No, the researchers aren’t suggesting the Bali macaques have access to a comprehensive price list of the latest flagship smartphones, nor are they saying the animals have a deep understanding of people’s emotional attachment to their phones. But what the monkeys seem to have noticed is how frantic we get when they grab our phone, which leads them to develop some pretty impressive haggling skills that will undoubtedly ensure a full belly by the end of the day.

Ongoing research, highlighted in a Guardian report, is led by Dr. Jean-Baptiste Leca, a psychology expert at the University of Lethbridge in Canada.

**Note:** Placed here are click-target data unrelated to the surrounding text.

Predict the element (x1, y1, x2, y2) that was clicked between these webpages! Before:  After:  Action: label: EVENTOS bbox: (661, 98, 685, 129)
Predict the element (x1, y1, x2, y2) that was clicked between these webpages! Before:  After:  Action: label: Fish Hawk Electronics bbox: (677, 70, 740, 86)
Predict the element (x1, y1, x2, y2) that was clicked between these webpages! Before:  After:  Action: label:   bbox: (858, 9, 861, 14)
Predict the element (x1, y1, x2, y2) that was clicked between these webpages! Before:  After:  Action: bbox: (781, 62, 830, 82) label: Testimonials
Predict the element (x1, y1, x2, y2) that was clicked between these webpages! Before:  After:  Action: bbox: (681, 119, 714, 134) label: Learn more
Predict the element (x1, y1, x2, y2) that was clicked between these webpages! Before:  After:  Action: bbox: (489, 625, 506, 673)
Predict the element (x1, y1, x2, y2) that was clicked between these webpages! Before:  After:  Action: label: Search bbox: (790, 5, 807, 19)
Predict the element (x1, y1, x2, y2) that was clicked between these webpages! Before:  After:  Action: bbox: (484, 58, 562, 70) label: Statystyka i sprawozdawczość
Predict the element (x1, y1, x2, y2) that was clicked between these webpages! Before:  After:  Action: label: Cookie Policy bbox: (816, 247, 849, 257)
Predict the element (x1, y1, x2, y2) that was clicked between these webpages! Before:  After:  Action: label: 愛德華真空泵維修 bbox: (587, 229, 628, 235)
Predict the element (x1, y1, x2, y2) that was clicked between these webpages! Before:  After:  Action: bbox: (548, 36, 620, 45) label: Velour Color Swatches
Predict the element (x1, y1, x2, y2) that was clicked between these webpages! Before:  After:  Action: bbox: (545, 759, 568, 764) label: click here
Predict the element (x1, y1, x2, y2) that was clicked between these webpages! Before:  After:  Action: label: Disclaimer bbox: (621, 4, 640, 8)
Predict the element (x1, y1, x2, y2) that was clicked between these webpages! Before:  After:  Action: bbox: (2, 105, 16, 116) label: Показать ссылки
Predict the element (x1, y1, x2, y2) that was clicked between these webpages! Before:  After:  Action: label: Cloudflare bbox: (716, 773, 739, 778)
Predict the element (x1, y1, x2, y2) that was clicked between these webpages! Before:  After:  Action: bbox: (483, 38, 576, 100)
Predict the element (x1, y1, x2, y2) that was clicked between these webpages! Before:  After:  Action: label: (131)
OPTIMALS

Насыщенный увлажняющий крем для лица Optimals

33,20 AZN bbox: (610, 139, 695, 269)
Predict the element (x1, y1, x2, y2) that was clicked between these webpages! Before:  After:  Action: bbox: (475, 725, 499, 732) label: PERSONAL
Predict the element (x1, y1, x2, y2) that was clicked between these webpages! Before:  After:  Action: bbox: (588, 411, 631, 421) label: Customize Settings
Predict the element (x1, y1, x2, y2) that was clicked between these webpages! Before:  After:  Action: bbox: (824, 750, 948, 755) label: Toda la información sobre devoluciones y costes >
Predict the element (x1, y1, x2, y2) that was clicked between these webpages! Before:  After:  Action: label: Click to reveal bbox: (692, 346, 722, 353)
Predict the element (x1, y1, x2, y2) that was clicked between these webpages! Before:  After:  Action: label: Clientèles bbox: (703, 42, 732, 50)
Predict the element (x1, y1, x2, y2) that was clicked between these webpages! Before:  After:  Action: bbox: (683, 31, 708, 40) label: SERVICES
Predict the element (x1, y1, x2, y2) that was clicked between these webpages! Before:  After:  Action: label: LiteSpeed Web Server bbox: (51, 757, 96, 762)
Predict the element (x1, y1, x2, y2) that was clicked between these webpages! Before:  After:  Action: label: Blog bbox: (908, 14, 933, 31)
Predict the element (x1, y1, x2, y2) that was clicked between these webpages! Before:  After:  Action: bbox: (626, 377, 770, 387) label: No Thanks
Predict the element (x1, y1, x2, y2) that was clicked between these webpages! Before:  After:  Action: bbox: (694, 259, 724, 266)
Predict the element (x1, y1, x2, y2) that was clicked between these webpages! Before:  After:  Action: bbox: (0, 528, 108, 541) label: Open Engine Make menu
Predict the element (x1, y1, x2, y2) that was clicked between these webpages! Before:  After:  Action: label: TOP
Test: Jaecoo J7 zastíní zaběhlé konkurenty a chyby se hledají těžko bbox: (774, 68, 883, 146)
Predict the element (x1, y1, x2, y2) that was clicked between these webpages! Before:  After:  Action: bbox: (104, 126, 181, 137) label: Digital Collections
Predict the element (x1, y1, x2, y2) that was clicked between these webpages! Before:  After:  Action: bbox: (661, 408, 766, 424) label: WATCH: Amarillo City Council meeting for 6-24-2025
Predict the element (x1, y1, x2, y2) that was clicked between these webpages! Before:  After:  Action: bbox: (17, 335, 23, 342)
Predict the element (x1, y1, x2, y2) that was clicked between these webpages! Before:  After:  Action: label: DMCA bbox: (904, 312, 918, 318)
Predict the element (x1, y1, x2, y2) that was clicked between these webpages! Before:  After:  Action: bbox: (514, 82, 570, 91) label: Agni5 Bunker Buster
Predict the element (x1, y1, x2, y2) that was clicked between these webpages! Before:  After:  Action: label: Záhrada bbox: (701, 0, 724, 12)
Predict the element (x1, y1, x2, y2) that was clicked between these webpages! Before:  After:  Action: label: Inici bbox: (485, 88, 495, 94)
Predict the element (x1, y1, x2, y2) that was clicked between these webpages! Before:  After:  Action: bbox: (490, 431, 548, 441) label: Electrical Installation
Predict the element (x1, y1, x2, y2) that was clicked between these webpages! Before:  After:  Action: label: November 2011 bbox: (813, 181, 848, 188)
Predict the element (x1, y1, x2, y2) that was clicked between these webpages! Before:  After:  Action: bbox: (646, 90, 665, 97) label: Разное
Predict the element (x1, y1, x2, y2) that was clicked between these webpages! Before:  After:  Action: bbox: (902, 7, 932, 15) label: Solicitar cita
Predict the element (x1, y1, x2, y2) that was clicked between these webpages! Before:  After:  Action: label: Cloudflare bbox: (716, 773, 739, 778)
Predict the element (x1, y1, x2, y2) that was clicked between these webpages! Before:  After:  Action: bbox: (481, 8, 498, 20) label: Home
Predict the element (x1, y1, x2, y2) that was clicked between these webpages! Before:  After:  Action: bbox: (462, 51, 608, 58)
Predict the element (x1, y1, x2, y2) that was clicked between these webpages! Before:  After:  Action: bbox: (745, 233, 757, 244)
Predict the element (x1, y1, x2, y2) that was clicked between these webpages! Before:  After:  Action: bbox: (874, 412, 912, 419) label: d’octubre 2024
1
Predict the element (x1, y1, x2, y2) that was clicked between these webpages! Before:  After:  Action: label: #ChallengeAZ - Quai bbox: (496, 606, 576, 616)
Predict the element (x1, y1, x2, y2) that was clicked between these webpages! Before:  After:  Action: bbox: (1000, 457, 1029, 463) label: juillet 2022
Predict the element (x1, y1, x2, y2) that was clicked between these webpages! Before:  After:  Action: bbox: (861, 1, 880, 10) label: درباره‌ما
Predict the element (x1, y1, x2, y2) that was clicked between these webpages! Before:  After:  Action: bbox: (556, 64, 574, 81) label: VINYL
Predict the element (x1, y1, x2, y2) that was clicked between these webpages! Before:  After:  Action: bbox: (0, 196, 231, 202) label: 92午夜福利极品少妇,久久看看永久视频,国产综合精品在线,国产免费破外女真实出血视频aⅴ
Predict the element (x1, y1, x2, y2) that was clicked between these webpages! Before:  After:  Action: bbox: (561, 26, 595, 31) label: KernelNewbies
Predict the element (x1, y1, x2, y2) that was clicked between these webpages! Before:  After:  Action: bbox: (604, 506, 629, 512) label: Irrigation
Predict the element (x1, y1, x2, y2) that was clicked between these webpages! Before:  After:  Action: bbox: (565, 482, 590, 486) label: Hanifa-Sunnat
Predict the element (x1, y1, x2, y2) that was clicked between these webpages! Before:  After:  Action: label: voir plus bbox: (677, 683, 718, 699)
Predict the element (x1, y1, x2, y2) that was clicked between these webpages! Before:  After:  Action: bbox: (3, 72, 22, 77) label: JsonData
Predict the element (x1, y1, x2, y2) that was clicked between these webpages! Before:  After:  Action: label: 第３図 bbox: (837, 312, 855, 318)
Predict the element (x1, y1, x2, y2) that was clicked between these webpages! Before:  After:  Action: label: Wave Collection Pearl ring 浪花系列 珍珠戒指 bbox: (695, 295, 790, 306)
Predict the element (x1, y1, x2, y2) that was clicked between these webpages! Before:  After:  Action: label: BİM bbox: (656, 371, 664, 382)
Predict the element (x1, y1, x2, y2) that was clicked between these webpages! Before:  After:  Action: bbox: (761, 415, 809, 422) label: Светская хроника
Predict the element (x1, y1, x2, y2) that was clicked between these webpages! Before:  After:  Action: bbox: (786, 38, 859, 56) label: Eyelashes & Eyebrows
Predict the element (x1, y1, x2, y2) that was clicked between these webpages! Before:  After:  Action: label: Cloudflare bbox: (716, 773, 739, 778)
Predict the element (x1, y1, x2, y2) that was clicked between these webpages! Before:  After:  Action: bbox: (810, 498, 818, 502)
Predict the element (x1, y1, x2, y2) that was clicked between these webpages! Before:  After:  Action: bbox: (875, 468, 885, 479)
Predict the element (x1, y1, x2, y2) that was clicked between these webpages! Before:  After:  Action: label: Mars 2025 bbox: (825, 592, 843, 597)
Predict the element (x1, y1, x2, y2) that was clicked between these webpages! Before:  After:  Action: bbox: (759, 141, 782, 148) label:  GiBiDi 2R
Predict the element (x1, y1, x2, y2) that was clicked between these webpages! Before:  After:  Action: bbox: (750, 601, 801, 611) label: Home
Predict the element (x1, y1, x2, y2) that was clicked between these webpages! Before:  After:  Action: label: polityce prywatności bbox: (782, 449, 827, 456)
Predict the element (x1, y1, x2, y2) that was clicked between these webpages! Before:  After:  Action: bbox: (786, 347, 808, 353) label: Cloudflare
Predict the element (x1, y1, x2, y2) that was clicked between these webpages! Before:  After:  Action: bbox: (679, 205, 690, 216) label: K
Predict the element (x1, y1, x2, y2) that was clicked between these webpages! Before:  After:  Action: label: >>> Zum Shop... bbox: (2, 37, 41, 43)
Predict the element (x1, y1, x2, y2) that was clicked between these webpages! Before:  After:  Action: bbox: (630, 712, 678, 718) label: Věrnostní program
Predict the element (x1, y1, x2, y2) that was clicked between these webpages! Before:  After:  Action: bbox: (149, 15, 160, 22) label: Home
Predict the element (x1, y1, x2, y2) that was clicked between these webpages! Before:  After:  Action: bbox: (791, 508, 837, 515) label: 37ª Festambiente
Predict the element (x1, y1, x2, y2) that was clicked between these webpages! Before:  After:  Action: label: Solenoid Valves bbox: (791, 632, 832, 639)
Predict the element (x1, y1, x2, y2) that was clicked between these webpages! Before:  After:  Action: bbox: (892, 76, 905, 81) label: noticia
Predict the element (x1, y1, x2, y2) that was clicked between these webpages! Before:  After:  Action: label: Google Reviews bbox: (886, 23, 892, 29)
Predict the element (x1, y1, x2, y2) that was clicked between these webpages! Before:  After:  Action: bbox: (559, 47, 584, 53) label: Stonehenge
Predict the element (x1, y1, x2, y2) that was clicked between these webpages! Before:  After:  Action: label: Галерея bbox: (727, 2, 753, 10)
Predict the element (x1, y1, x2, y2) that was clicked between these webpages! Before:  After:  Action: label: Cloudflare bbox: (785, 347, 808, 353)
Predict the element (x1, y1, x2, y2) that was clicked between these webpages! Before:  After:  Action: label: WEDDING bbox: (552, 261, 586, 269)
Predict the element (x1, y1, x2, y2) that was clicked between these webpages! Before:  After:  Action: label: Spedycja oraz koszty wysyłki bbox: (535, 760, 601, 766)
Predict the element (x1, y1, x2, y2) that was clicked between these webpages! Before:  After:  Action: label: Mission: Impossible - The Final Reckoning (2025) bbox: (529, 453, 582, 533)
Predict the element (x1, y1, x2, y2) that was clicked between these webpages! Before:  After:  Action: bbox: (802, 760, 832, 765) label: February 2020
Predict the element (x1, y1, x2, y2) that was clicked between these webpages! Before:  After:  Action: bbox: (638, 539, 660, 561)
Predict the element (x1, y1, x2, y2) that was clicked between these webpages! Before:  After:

Leca said the fast-moving macaques are highly skilled at grabbing smartphones and other items from tourists who foolishly ignore the temple’s advice and tell them to secure their devices and other valuables while they explore the grounds.

To gain a better understanding of the interaction between temple monkeys and tourists, the research team examined video footage recorded over a period of more than six months. It quickly became clear that if the monkeys found an item valuable – like a smartphone – they would ask for a greater amount of food to return it safely. A temple worker is often involved in “negotiations” between the monkeys and their victims. The researchers’ footage recorded a particularly intense session that lasted 17 minutes before a solution was found and an amicable exchange of goods could take place.

The researchers found that this amazing monkey business is actually a learned behavior in which the animals learn the mischievous technique of robbery and barter in their first four years of life.

Given the extraordinary skills of these slippery temple dwellers, perhaps the only surprise is that they don’t take selfies with their stolen smartphones – as they did a few years ago – before handing them back. That would certainly be worth an extra bunch of bananas at every negotiation.